> _Problem to work on_
Print every record exactly, with nothing added or left out.

** Opening Extracted data block **

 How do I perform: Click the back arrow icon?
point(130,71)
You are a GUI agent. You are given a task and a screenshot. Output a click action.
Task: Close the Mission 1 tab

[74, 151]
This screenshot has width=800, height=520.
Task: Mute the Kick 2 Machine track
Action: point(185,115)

** Closing Extracted data block **

> _Answer area_
 How do I perform: Click the back arrow icon?
point(130,71)
You are a GUI agent. You are given a task and a screenshot. Output a click action.
Task: Close the Mission 1 tab

[74, 151]
This screenshot has width=800, height=520.
Task: Mute the Kick 2 Machine track
Action: point(185,115)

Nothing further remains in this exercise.